* Document
————
In lugnet.build, Richard Parsons writes:
In lugnet.build, Lindsay Frederick Braun writes:

  I built a little boat.

  http://www.rci.rutgers.edu/~lfbraun/Friedrich-der-Grosse.html

Just stupendous Lindsay.

The snot-wise approach to hull design has worked a treat, the turrets
(always my worry) are wonderful, and the detail around the superstructure is
glorious.

   Hey, thanks!  It's no pagoda--that'll have to wait for another
   day--but I'm partial to it as well.  I thought you'd also appreciate
   that little front-page backstory.  ;)

I think another day in the sun for the HMS Valhalla and HMS Indescribable,
and then it will be time to send them off to the breakers, and build
someting truly capital.  Must drag out my books and start looking for
something appropriately WWI from the Royal or Royal Australian navies.  Not
sure that Australia ever really had much in the way ships to threaten FdG,
but there has got to be away to restore security in the Pacific.  Actually,
maybe the best idea is to go back to one of the original British aircraft
carriers.

   If you want to get technical, the battlecruiser _Australia_, of
   the relatively unfortunate _Indefatigable_ class, was paid for by
   Australia (just as _New Zealand_ was paid for by NZ), and was thus
   placed at the disposal of Australia at the outbreak of war--this
   especially so, given that Graf Spee was busily causing mayhem in
   the Pacific at that time.  _Australia_ was one of the very few
   ships Spee really and truly feared, because he couldn't outrun
   it *and* couldn't outfight it.
————
* Written instruction A
Print the whole newsgroup post about the ship model, word for word.
————
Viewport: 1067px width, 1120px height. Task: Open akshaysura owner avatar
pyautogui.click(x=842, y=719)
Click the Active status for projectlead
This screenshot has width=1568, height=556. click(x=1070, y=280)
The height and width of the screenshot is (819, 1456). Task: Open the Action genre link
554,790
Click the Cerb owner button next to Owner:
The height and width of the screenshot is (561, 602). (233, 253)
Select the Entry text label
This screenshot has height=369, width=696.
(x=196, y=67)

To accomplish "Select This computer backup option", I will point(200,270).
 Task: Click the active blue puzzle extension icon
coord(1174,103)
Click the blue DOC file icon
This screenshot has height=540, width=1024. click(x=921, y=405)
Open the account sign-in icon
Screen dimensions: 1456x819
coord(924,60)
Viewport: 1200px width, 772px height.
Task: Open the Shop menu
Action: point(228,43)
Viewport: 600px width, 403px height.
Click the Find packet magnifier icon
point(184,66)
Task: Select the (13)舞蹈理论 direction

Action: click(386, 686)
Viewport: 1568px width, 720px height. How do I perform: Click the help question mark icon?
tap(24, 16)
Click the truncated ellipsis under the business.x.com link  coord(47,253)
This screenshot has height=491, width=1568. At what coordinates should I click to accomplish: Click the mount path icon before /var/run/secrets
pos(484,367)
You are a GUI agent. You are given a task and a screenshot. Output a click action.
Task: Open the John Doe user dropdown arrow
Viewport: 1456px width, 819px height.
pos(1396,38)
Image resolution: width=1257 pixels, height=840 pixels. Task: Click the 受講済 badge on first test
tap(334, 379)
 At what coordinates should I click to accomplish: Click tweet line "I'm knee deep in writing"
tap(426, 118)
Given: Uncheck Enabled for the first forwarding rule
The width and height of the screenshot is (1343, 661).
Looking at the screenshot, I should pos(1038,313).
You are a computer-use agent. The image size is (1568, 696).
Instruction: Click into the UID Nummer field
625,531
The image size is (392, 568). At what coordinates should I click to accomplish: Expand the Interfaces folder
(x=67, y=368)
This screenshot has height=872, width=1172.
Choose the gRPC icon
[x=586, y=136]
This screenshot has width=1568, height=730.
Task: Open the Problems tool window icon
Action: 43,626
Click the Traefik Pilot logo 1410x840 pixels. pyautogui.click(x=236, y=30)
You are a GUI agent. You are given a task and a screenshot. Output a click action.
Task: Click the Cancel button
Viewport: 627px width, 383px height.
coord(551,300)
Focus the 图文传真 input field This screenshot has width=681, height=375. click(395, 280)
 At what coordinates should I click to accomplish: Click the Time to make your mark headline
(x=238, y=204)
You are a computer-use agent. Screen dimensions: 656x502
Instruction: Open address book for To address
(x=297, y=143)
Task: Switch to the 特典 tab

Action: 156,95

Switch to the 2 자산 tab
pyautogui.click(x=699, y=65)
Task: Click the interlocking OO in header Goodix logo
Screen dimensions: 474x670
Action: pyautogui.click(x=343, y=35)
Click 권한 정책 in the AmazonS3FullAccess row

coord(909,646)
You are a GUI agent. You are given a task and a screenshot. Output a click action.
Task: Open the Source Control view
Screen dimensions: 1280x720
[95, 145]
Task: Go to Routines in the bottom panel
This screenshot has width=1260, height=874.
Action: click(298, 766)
————
* Written instruction B
Express the listing lines as a JSON list of strings, one string per line and blank lines omitted. Begin at the line of the listing that has "Click the truncated", stop after the one that has "coord(909,646)", and include nothing outside that range.

* Final result A
In lugnet.build, Richard Parsons writes:
In lugnet.build, Lindsay Frederick Braun writes:

  I built a little boat.

  http://www.rci.rutgers.edu/~lfbraun/Friedrich-der-Grosse.html

Just stupendous Lindsay.

The snot-wise approach to hull design has worked a treat, the turrets
(always my worry) are wonderful, and the detail around the superstructure is
glorious.

   Hey, thanks!  It's no pagoda--that'll have to wait for another
   day--but I'm partial to it as well.  I thought you'd also appreciate
   that little front-page backstory.  ;)

I think another day in the sun for the HMS Valhalla and HMS Indescribable,
and then it will be time to send them off to the breakers, and build
someting truly capital.  Must drag out my books and start looking for
something appropriately WWI from the Royal or Royal Australian navies.  Not
sure that Australia ever really had much in the way ships to threaten FdG,
but there has got to be away to restore security in the Pacific.  Actually,
maybe the best idea is to go back to one of the original British aircraft
carriers.

   If you want to get technical, the battlecruiser _Australia_, of
   the relatively unfortunate _Indefatigable_ class, was paid for by
   Australia (just as _New Zealand_ was paid for by NZ), and was thus
   placed at the disposal of Australia at the outbreak of war--this
   especially so, given that Graf Spee was busily causing mayhem in
   the Pacific at that time.  _Australia_ was one of the very few
   ships Spee really and truly feared, because he couldn't outrun
   it *and* couldn't outfight it.

* Final result B
[
  "Click the truncated ellipsis under the business.x.com link  coord(47,253)",
  "This screenshot has height=491, width=1568. At what coordinates should I click to accomplish: Click the mount path icon before /var/run/secrets",
  "pos(484,367)",
  "You are a GUI agent. You are given a task and a screenshot. Output a click action.",
  "Task: Open the John Doe user dropdown arrow",
  "Viewport: 1456px width, 819px height.",
  "pos(1396,38)",
  "Image resolution: width=1257 pixels, height=840 pixels. Task: Click the 受講済 badge on first test",
  "tap(334, 379)",
  " At what coordinates should I click to accomplish: Click tweet line \"I'm knee deep in writing\"",
  "tap(426, 118)",
  "Given: Uncheck Enabled for the first forwarding rule",
  "The width and height of the screenshot is (1343, 661).",
  "Looking at the screenshot, I should pos(1038,313).",
  "You are a computer-use agent. The image size is (1568, 696).",
  "Instruction: Click into the UID Nummer field",
  "625,531",
  "The image size is (392, 568). At what coordinates should I click to accomplish: Expand the Interfaces folder",
  "(x=67, y=368)",
  "This screenshot has height=872, width=1172.",
  "Choose the gRPC icon",
  "[x=586, y=136]",
  "This screenshot has width=1568, height=730.",
  "Task: Open the Problems tool window icon",
  "Action: 43,626",
  "Click the Traefik Pilot logo 1410x840 pixels. pyautogui.click(x=236, y=30)",
  "You are a GUI agent. You are given a task and a screenshot. Output a click action.",
  "Task: Click the Cancel button",
  "Viewport: 627px width, 383px height.",
  "coord(551,300)",
  "Focus the 图文传真 input field This screenshot has width=681, height=375. click(395, 280)",
  " At what coordinates should I click to accomplish: Click the Time to make your mark headline",
  "(x=238, y=204)",
  "You are a computer-use agent. Screen dimensions: 656x502",
  "Instruction: Open address book for To address",
  "(x=297, y=143)",
  "Task: Switch to the 特典 tab",
  "Action: 156,95",
  "Switch to the 2 자산 tab",
  "pyautogui.click(x=699, y=65)",
  "Task: Click the interlocking OO in header Goodix logo",
  "Screen dimensions: 474x670",
  "Action: pyautogui.click(x=343, y=35)",
  "Click 권한 정책 in the AmazonS3FullAccess row",
  "coord(909,646)"
]